Ringwood! I found Ringwood.

Oh, good my dear. Well, continue with the search. And then the sooner we'll have better... you know, the sooner we find the secret.

Hey, Polly. Gurney! That's two of 'em.

Only one more to go.

Come on, Smallbeer. Let's have ya.

Ah. Ha, ha, ha, ha, ha! Yes!

Below the church, aye, in the crypt.

Open? But this is strange indeed.

Are we forestalled?

We will see. But we best proceed with caution.

Aye, they'd be few in number, I'd say.

Aye, no guards, no horses.

Pike would be more watchful.

And Blake would be better equipped.

Could it be this pestiferous Doctor?

If it is, then providence is on our side.


For he holds the secret of the treasure, of that I'm sure.

Then let us find him out.

We will.

Well now, we've found our three names. Hmm, hmm.

Well I'm blowed If I can see how it helps.

Nor me.

Yes, of course, yes. It would help if we found four names.

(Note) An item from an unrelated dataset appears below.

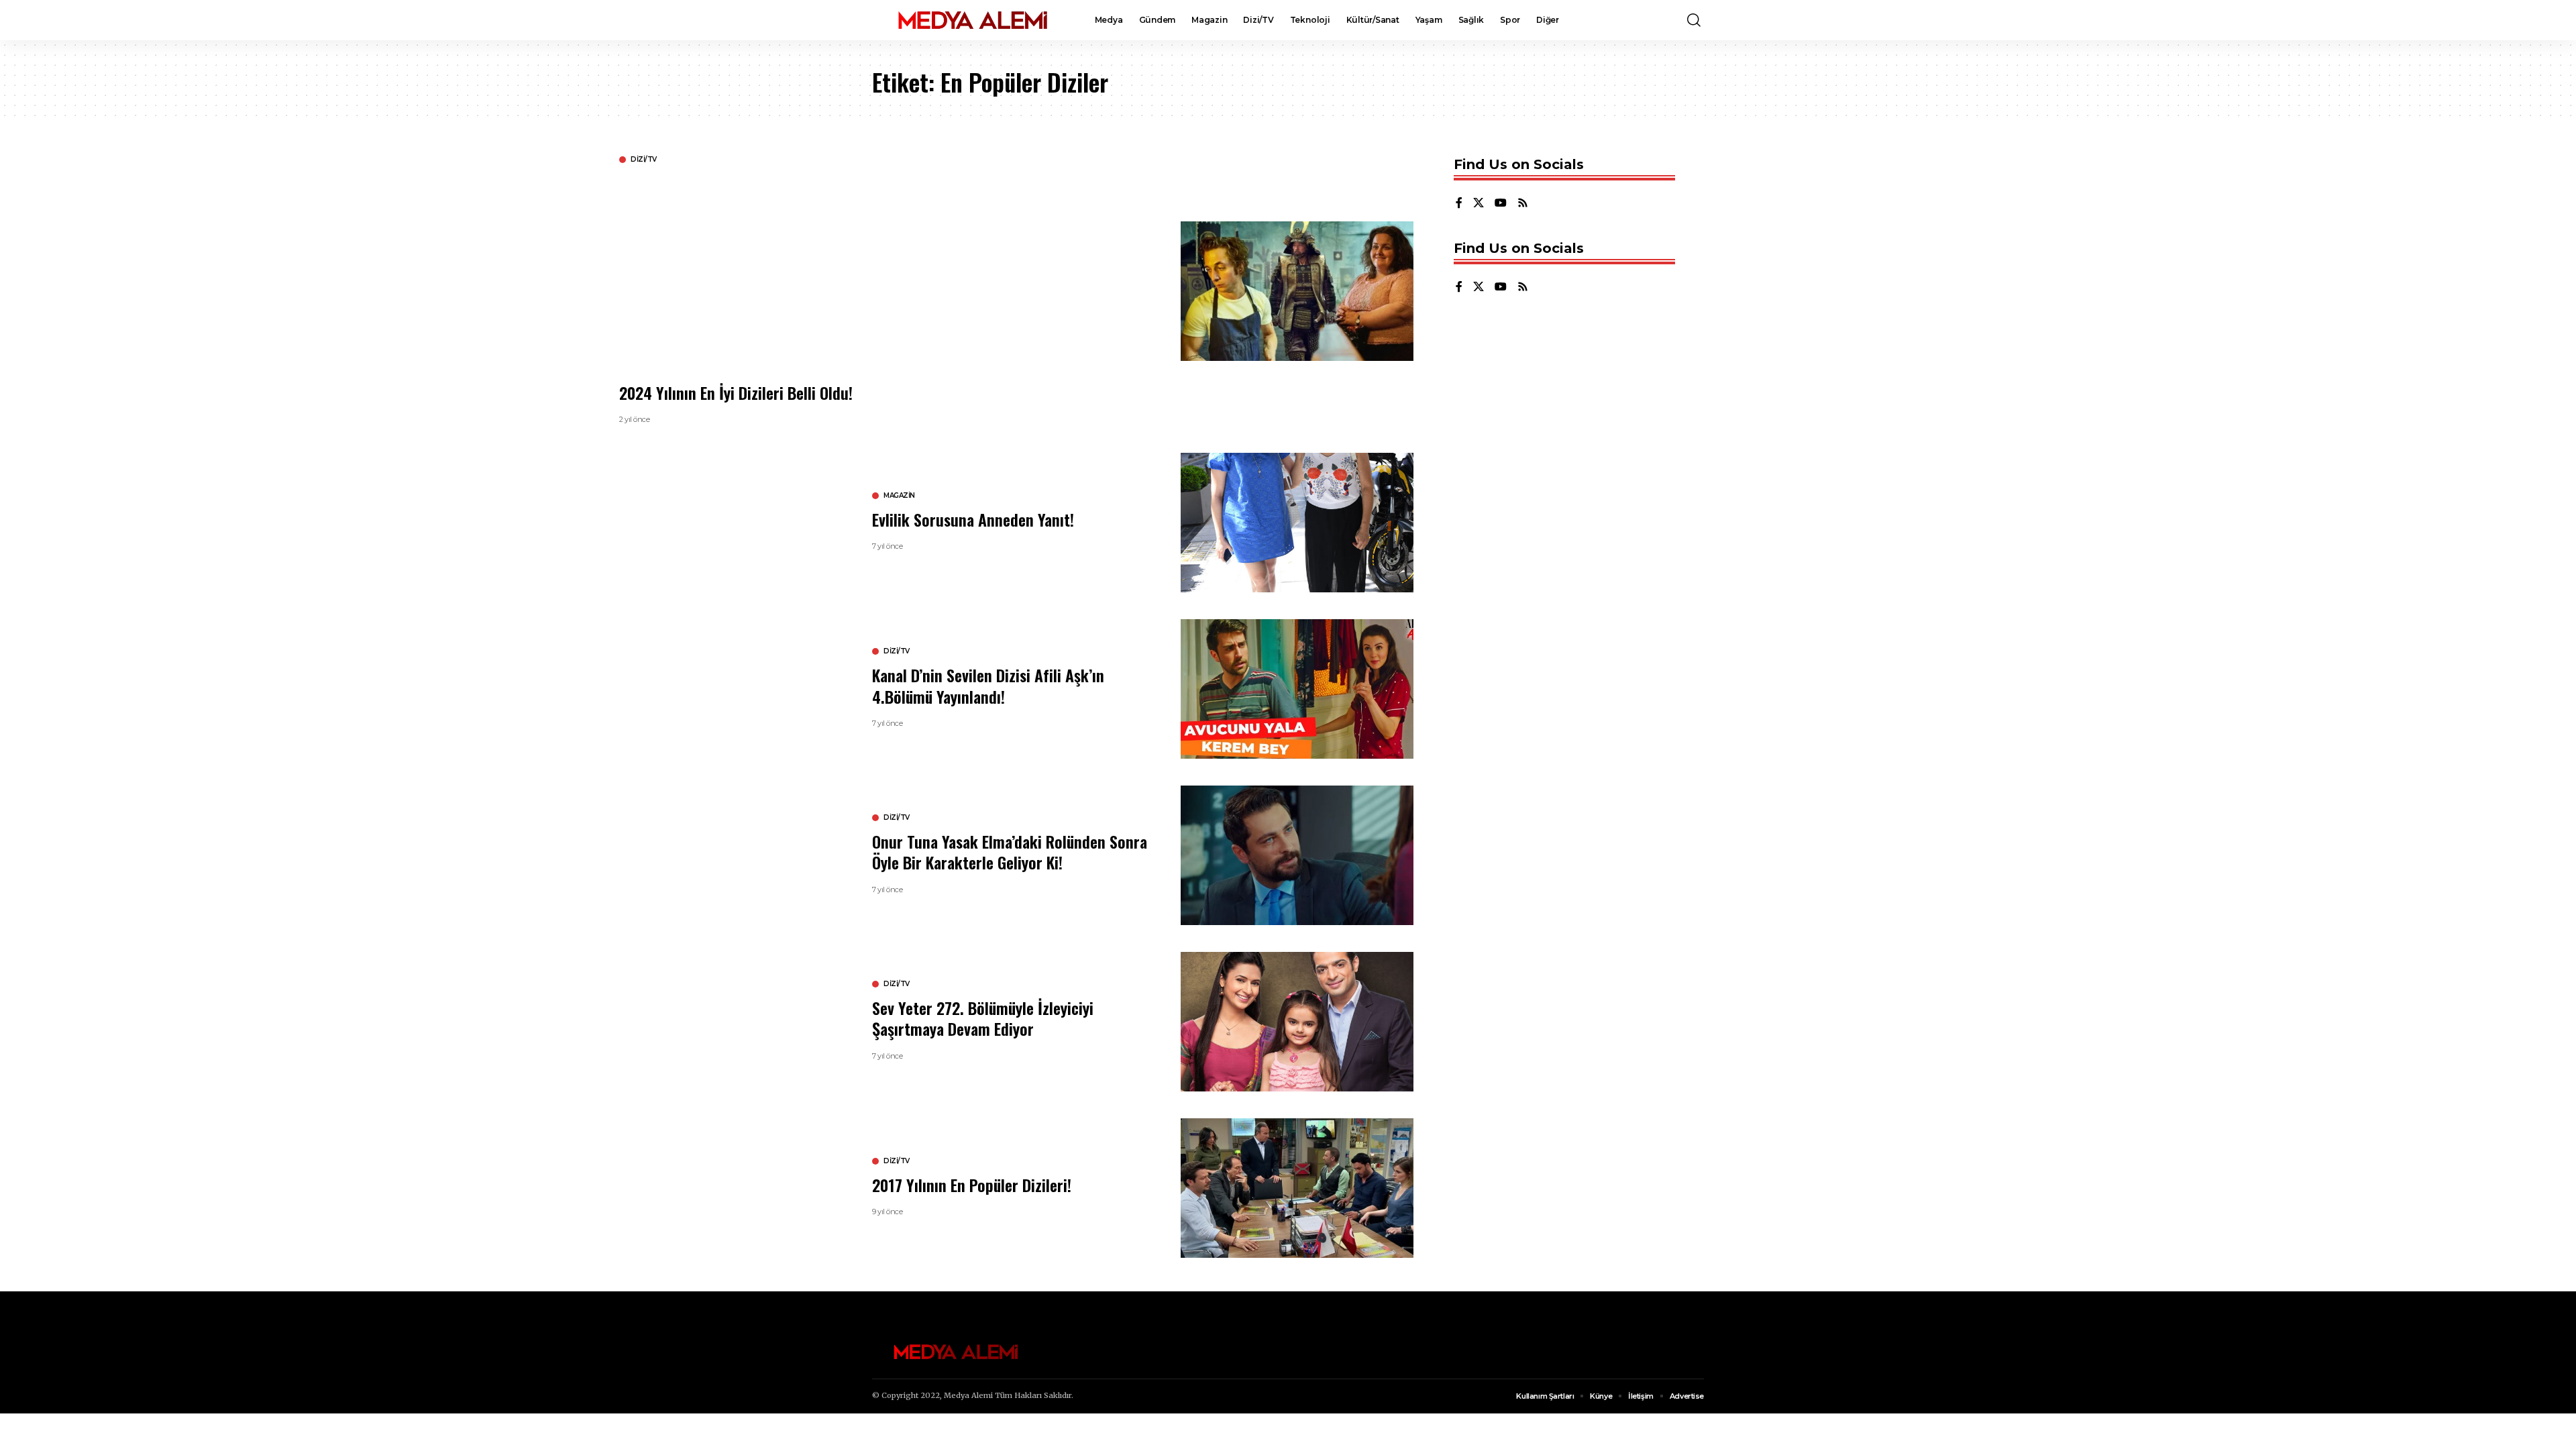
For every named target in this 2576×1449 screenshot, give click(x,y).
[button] (1694, 20)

What, another dead man's name?

Yes, exactly. Yes, exactly.

What are you talking about yet, Doctor? Tell us.

Well, my dear, I...

Aye, Doctor, tell 'em.

And what are you doing here, sir?

The same as you, my friend. Seeking Avery's treasure.

Aye, he may not have murdered the Churchwarden, but this does indeed show you're more than innocent travelers.

And what name might yours be?

Edwards, sir, Squire Edwards, local magistrate.

Oh, let's not waste time on formal greetings. The secret, old man.

For what purpose?

To forestall Pike, and...

And line your own pockets. Yeah, fine magistrate you are.

Hold your tongue, cur. Riches are for them that takes 'em.

I hope you don't expect me to help you.

You'll talk, Doctor, or these young sprigs will die for it.

Here, now. Be careful sir.

Nay, nay, Kewper, surely not.

Oh, be not lilly-livered now. This gold is not for weaklings.

I will not kill in cold blood.

He knows the secret. He must be made to talk.

Not by this unholy threat. Let them be bound and we'll make our search ourselves.

What, and waste precious time? This is madness. The threat alone and he will talk.

Not even that will I stomach, sir. Better behave like gentlemen.

Gentlemen? Was this gold got by gentlemen? Is it now to be got by kindness?

I will have my way, sir!

Don't truss up thy temper, I say.

Rogue, I could have thee hanged if I wo...

Threaten you me with the rope? Then you shall stand with me on the gallows.

You grow overbold.

The rope will make more mark on your fine skin!